Aim: Return the rows below word for word, leaving out the pictures.

Data listing:
<<<<
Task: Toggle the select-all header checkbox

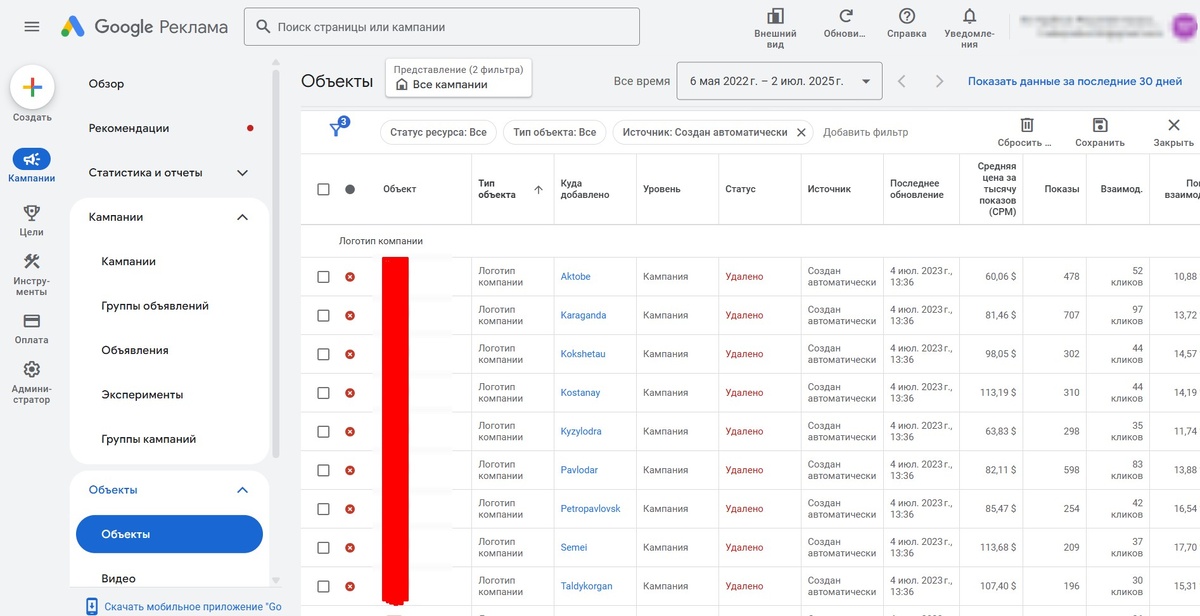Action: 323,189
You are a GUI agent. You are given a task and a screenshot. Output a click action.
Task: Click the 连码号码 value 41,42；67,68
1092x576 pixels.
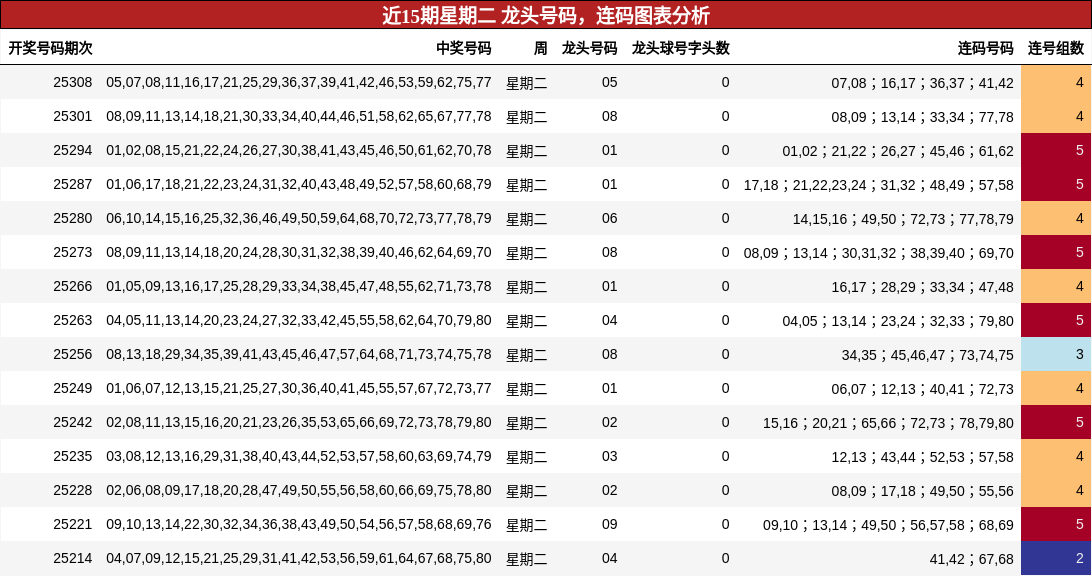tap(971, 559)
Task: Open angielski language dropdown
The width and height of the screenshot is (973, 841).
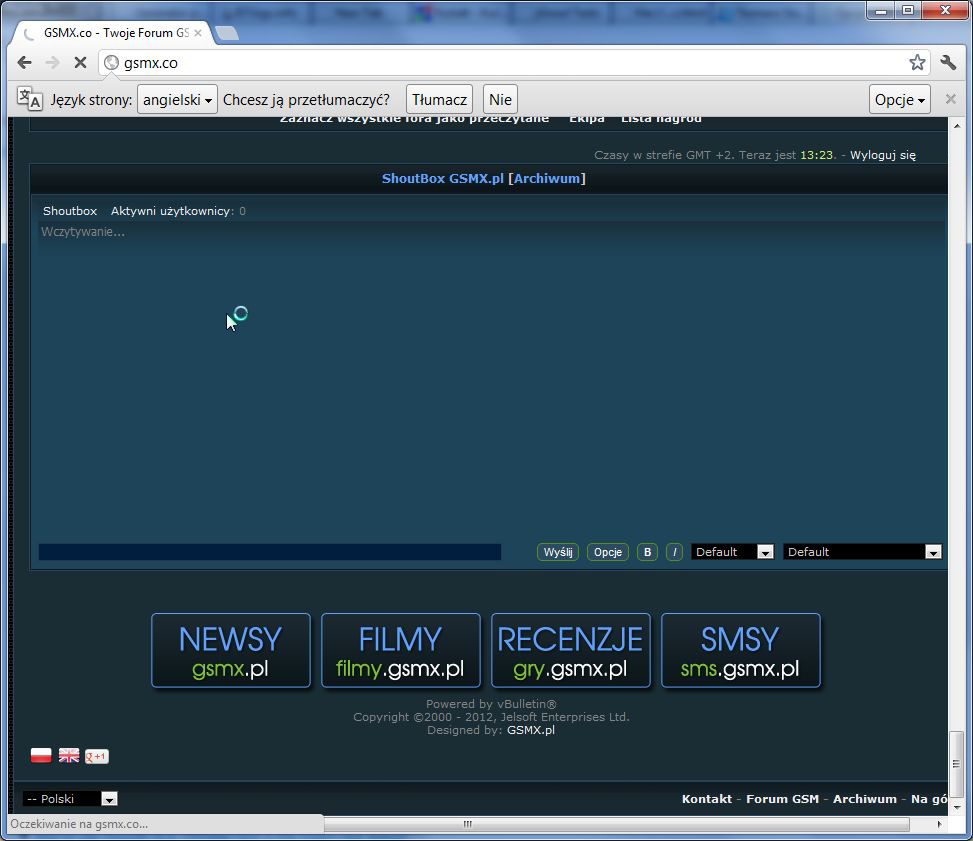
>>>>
Result for this exercise:
Task: Toggle the select-all header checkbox

Action: 323,189
You are a GUI agent. You are given a task and a screenshot. Output a click action.
Task: Click the 连码号码 value 41,42；67,68
1092x576 pixels.
tap(971, 559)
Task: Open angielski language dropdown
The width and height of the screenshot is (973, 841).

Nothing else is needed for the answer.